BOE makes budget pitch to commissioners

Published 6:50 pm Monday, April 23, 2018

The Beaufort County Board of Education and Board of Commissioners met in joint session Monday to discuss a $17-million topic: local funding for school operations and capital needs.

While school systems receive funds from the state to meet instructional needs based on average daily membership at each school, funding for many daily operations, as well as capital needs such as buildings and infrastructure, falls to county governments to fund.

The 2018-19 local budget request weighs in at $15,399,880, a $512,875 increase from the current year’s local budget of $14,887,005.

Highlights of the request include six new positions dedicated to marketing, instructional technology and mental health. In addition to a mental-health professional to cover the entire system, a teacher and a teaching assistant would provide an alternative setting for elementary students who might need counseling or therapy.

“We need to do a better job in terms of our mental-health services,” BCS Superintendent Dr. Don Phipps said during his presentation.

Program enhancements also include a $200,000 increases for instructional technology and a $20,000 increase to support the school system’s virtual academy. This service may allow additional students to enroll, which helps the school system’s average daily membership.

Increasing fixed costs, including retirement, hospitalizations and a potential 3 percent salary adjustment for some employees, represent approximately $402,375 in increases from the 2017-18 budget.

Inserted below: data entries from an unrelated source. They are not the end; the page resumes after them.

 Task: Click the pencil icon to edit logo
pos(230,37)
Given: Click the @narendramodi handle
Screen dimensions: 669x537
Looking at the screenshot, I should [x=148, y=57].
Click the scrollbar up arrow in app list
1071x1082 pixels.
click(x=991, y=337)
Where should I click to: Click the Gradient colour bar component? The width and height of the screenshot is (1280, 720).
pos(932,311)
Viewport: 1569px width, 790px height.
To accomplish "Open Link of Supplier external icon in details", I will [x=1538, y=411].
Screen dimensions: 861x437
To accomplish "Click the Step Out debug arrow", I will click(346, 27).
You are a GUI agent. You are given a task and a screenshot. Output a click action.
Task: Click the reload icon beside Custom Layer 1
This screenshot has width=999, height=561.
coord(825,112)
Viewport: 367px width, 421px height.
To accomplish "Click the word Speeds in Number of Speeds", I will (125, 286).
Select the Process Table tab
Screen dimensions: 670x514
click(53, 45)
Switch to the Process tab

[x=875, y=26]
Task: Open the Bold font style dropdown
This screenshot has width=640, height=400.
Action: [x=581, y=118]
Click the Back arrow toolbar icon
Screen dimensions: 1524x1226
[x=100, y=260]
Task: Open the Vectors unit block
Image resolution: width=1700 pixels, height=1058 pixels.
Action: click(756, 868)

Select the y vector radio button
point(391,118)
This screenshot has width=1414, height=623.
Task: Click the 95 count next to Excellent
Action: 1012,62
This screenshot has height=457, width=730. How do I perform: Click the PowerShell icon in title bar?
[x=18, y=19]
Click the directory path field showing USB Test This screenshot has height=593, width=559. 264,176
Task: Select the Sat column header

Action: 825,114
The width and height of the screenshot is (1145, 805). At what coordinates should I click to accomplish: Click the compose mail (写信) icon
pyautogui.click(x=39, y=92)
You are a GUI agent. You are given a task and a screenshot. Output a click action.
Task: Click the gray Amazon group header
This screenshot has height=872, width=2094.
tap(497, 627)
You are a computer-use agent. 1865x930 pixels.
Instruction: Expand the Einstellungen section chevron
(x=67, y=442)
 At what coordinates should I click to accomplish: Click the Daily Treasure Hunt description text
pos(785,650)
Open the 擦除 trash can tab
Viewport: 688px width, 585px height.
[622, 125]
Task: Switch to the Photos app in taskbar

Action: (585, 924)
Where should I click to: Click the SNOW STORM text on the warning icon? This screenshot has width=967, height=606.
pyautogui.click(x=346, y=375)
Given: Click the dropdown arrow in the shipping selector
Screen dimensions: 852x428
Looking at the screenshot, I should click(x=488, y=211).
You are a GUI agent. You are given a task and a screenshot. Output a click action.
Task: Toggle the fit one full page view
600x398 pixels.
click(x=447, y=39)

Seven locally funded teaching positions, along with one testing-technician position, would be eliminated through attrition in the proposed budget. These eight positions together represent a cut to local funding of approximately $394,500.

This year’s local budget included a $350,000 fund-balance appropriation. The proposed 2018-19 budget includes an appropriation of $200,000, a practice Phipps says he wants to move away from.

While the budget request did not include requests for additional student resource officers at any school, Phipps informed both boards that there might be additional funding from the state for security purposes.

On the capital side, the BOE requested $2,014,550 in local funding for the coming fiscal year. Almost half of this request is made up of three big-ticket items: $629,000 toward the replacement of five obsolete/damaged chiller systems at Northside and Southside high schools, $350,000 for technology upgrades and $200,000 in requested upgrades to cameras, camera systems and door locking systems.

The funding requests also include an estimated $4,262,707 for projected capital needs for the next two to five years.

Major projects include security upgrades in the form of connecting corridors at various schools throughout the county, various facility updates at each school, repaving projects and improvements to HVAC, chillers and boilers.

In the long term, a major wish list item on the BCS capital budget is the replacement of modular units at Chocowinity Primary, Eastern Elementary, John Cotton Tayloe and Washington High schools. These combined replacements could cost anywhere from $6,529,600 for metal replacements to $14,310154 for brick and mortar.

While commissioners took no action on the budget during the meeting, they will weigh the BCS request as they move forward with the county budget process.